===== Exercise data =====
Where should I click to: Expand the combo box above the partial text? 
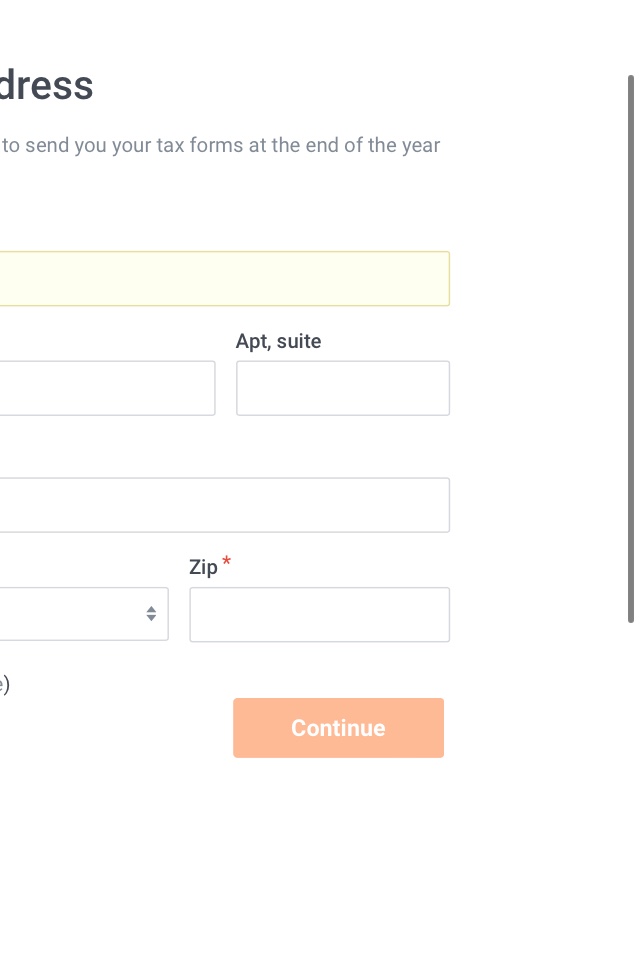[x=80, y=614]
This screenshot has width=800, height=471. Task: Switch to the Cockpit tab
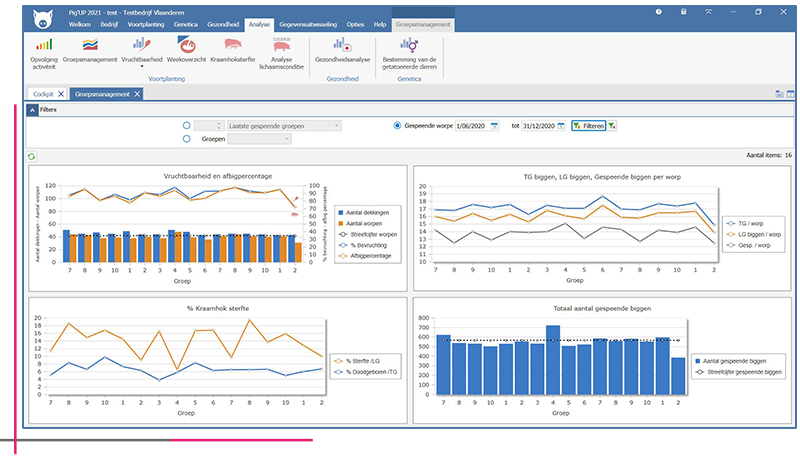(44, 93)

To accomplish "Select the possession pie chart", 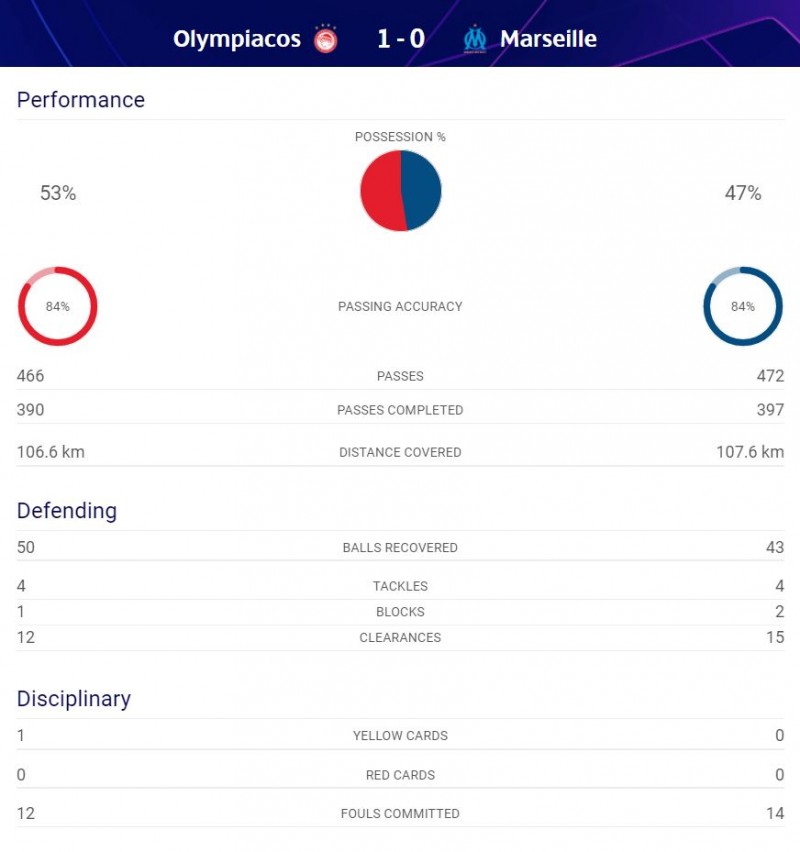I will pos(400,191).
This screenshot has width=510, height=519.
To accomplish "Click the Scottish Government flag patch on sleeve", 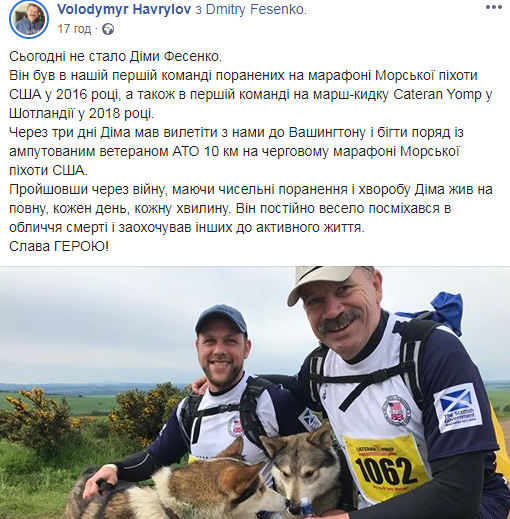I will click(459, 408).
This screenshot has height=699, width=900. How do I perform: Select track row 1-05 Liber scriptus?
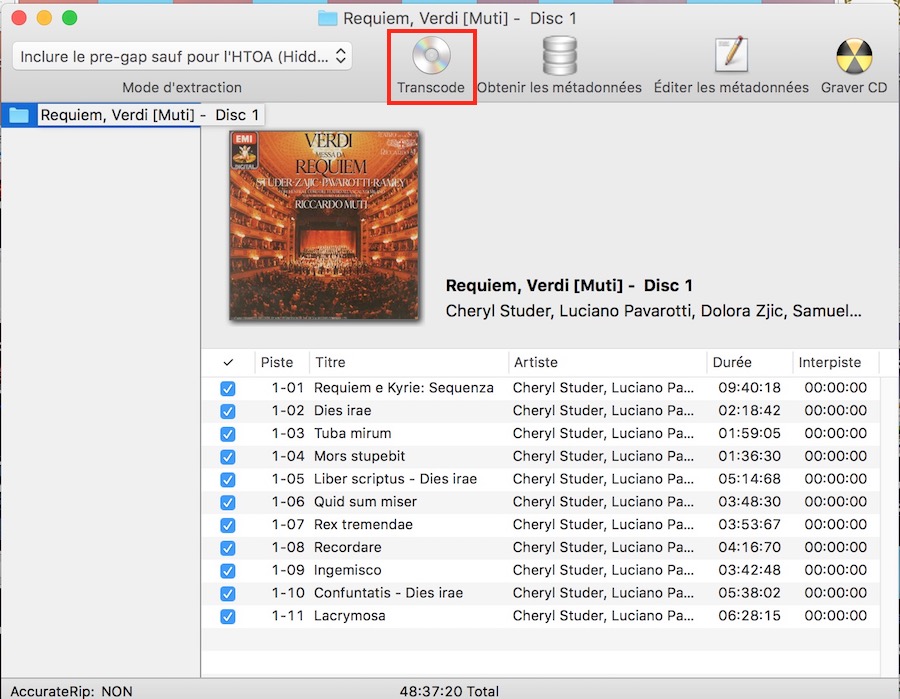coord(395,479)
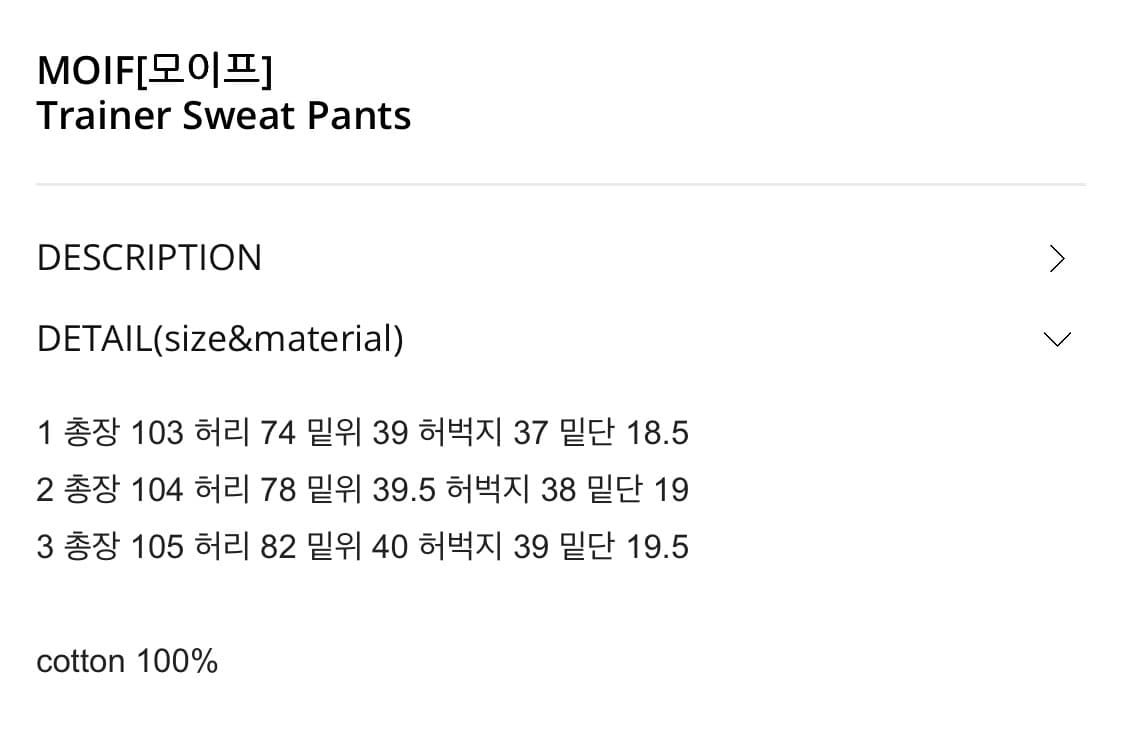1125x732 pixels.
Task: Click the right-facing chevron next to DESCRIPTION
Action: (x=1057, y=258)
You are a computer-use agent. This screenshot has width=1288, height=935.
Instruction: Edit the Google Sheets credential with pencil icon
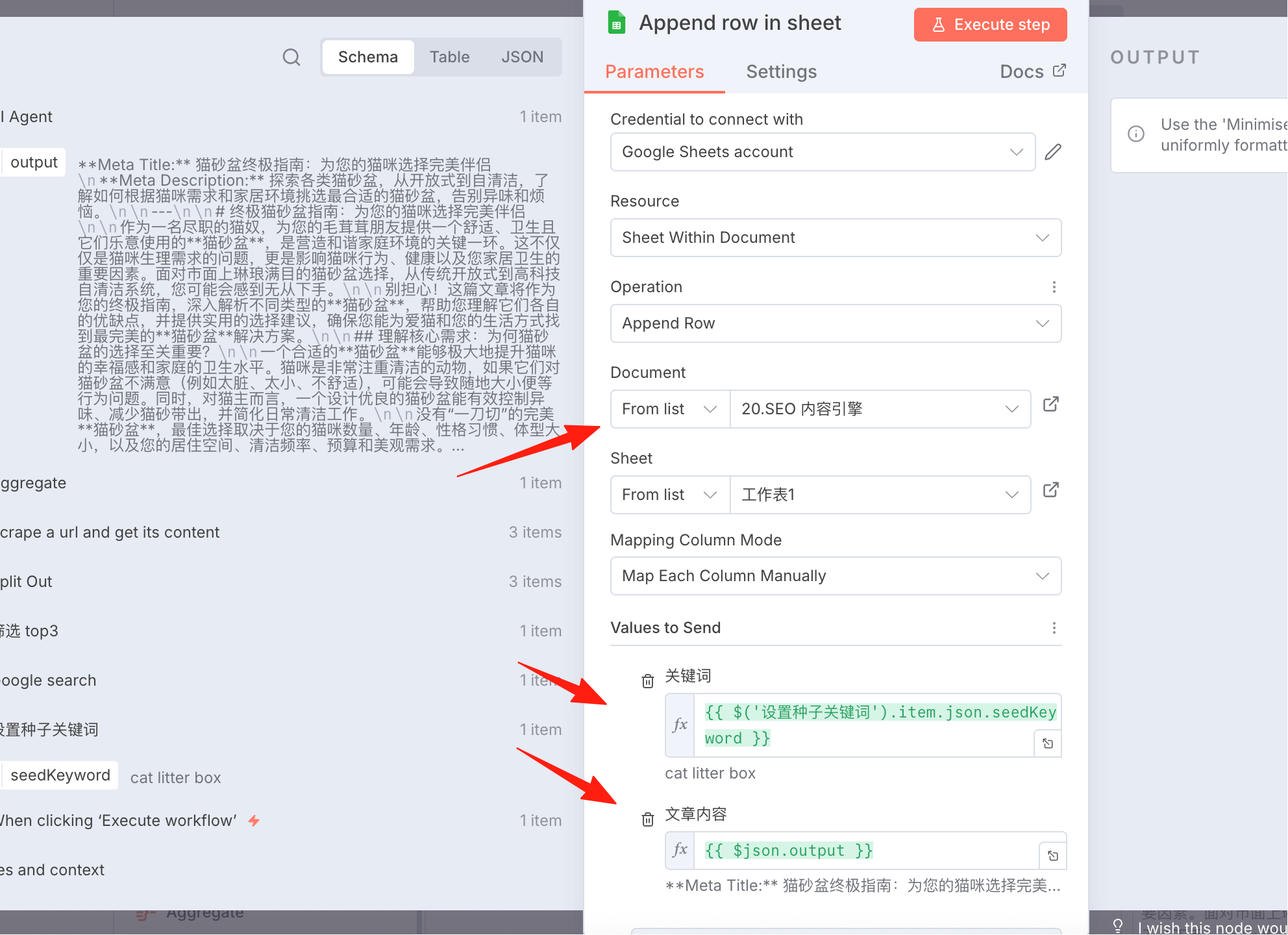click(x=1053, y=152)
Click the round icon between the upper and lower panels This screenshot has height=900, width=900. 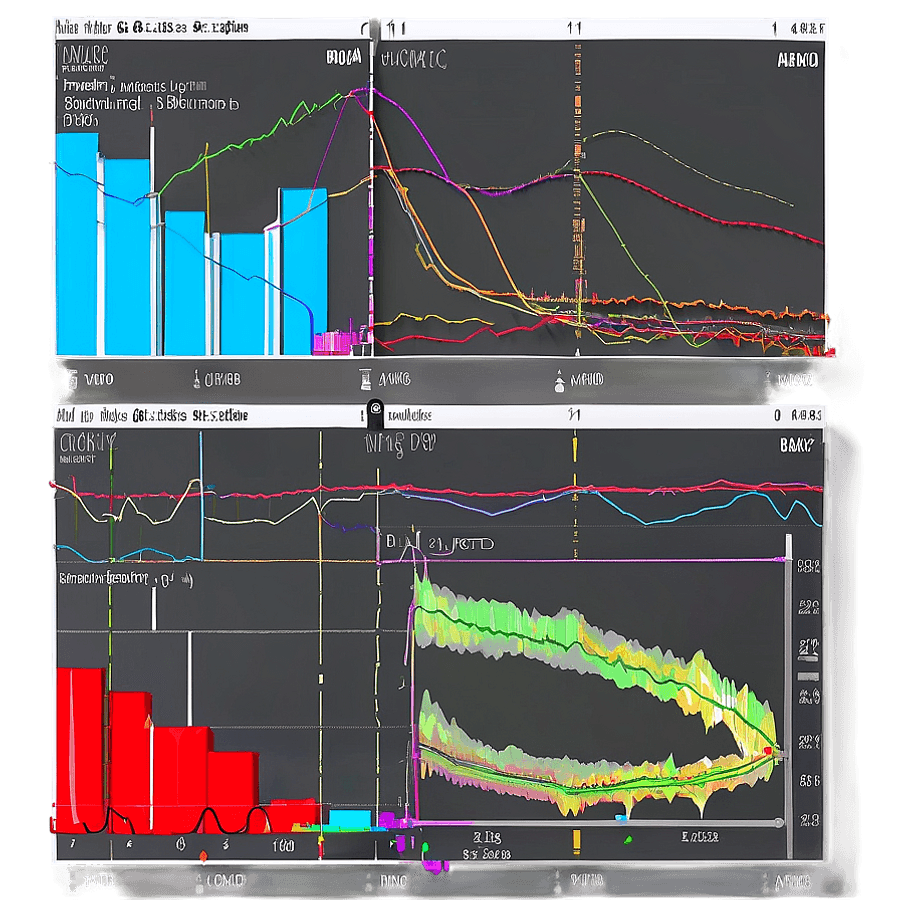pos(374,408)
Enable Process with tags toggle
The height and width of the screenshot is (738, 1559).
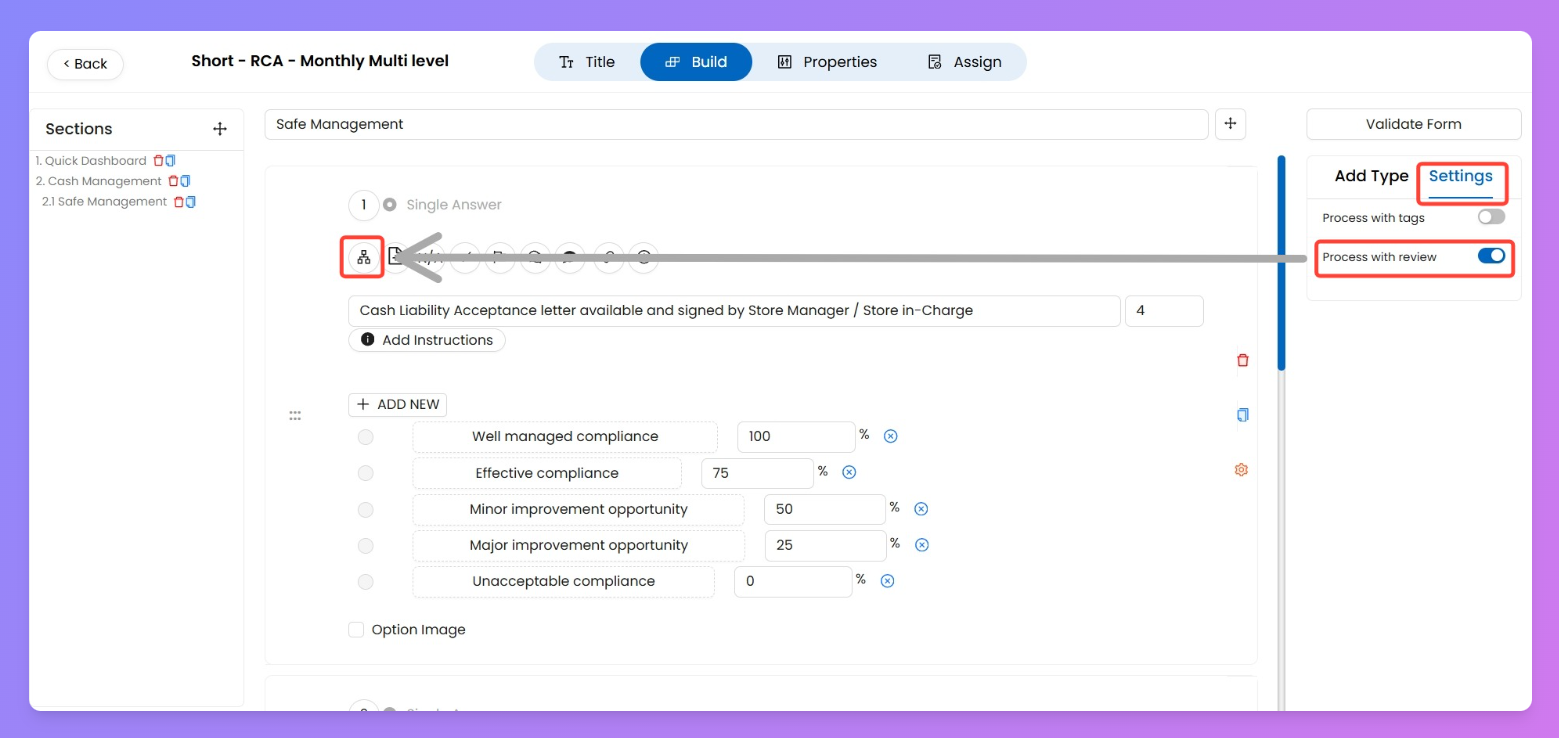(1490, 217)
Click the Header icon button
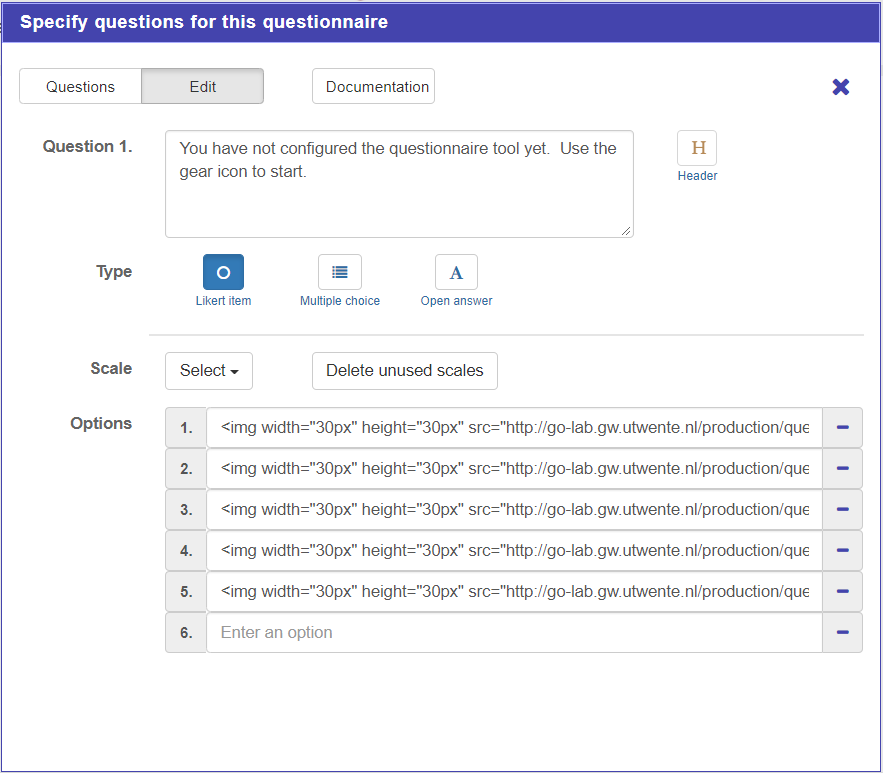 697,148
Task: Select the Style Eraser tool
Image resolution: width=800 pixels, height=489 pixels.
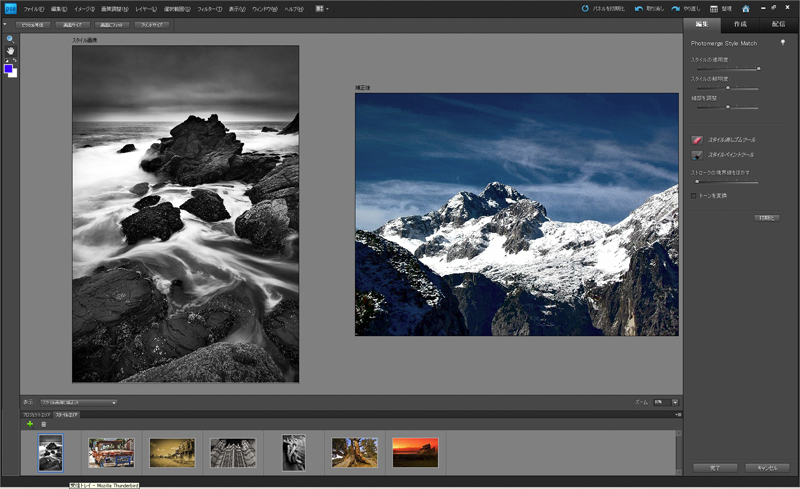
=====
**What the task asks:**
Beginning with the line with "Click the Header icon button", repeat the entries above exactly, up to and including the last line, leaving out pictures.

**Final answer:**
Click the Header icon button
 697,148
Task: Select the Style Eraser tool
Image resolution: width=800 pixels, height=489 pixels.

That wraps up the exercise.